_Stored dataset items_.
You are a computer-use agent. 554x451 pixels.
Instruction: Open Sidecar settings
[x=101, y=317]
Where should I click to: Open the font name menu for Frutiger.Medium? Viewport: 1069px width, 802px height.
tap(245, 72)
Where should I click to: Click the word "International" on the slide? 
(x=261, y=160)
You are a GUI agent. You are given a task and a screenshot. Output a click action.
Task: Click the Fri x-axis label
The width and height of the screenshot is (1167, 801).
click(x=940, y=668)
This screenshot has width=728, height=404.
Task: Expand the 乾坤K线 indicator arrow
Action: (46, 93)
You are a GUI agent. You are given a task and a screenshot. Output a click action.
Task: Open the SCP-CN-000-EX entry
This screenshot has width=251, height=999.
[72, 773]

...

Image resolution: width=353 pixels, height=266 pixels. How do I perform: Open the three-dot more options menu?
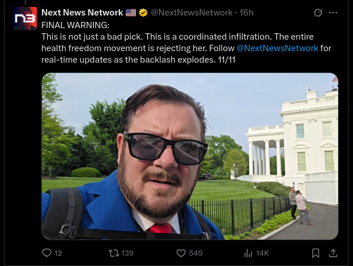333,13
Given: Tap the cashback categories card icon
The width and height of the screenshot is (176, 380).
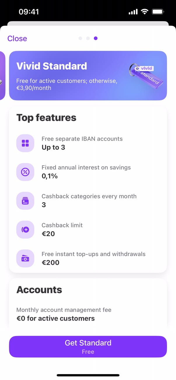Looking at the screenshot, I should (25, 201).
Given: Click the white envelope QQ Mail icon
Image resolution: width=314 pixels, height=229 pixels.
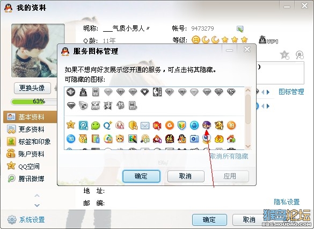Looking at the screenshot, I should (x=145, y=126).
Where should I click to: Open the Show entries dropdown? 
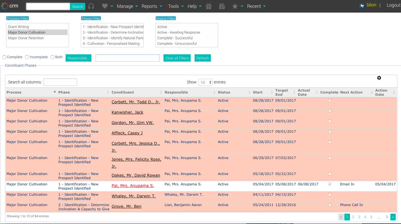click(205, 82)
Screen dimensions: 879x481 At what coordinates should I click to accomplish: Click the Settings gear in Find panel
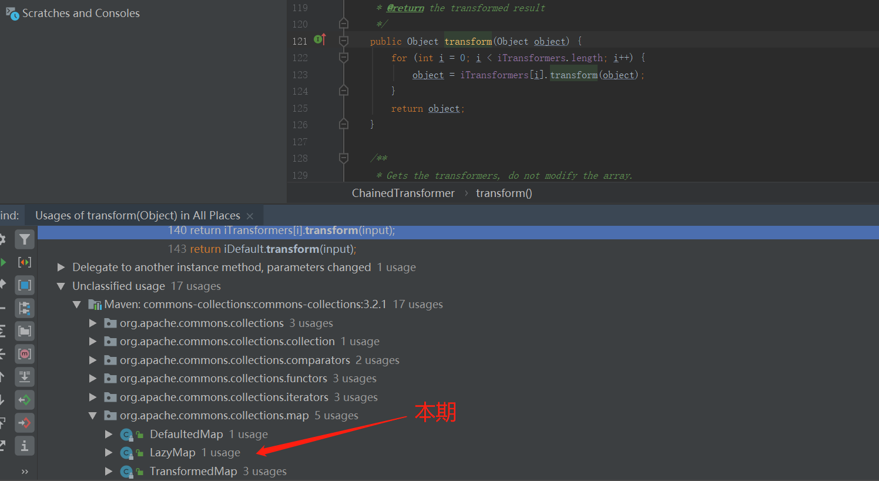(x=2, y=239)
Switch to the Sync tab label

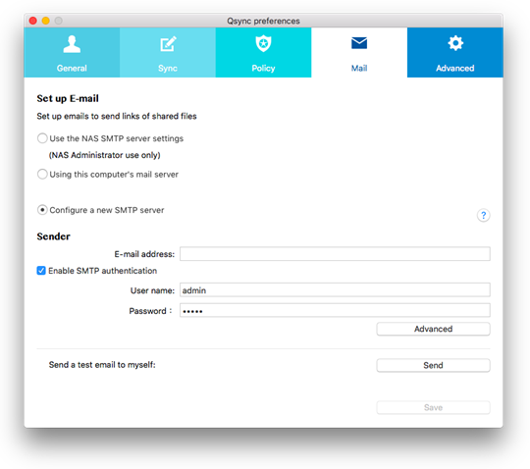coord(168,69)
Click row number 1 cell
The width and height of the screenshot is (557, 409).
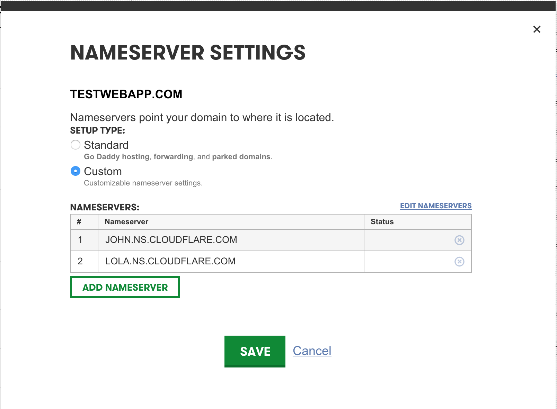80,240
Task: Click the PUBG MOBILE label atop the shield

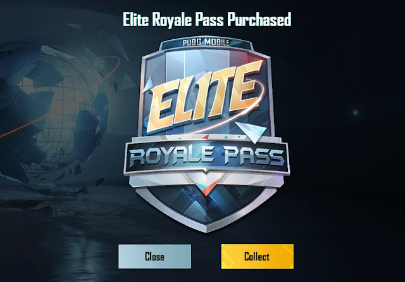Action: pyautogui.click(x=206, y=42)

_Work request_.
Identify every line above with the string "icon" in it. Copy those lines.

_Result of this exercise_.
Given: Tap the cashback categories card icon
Given: Click the white envelope QQ Mail icon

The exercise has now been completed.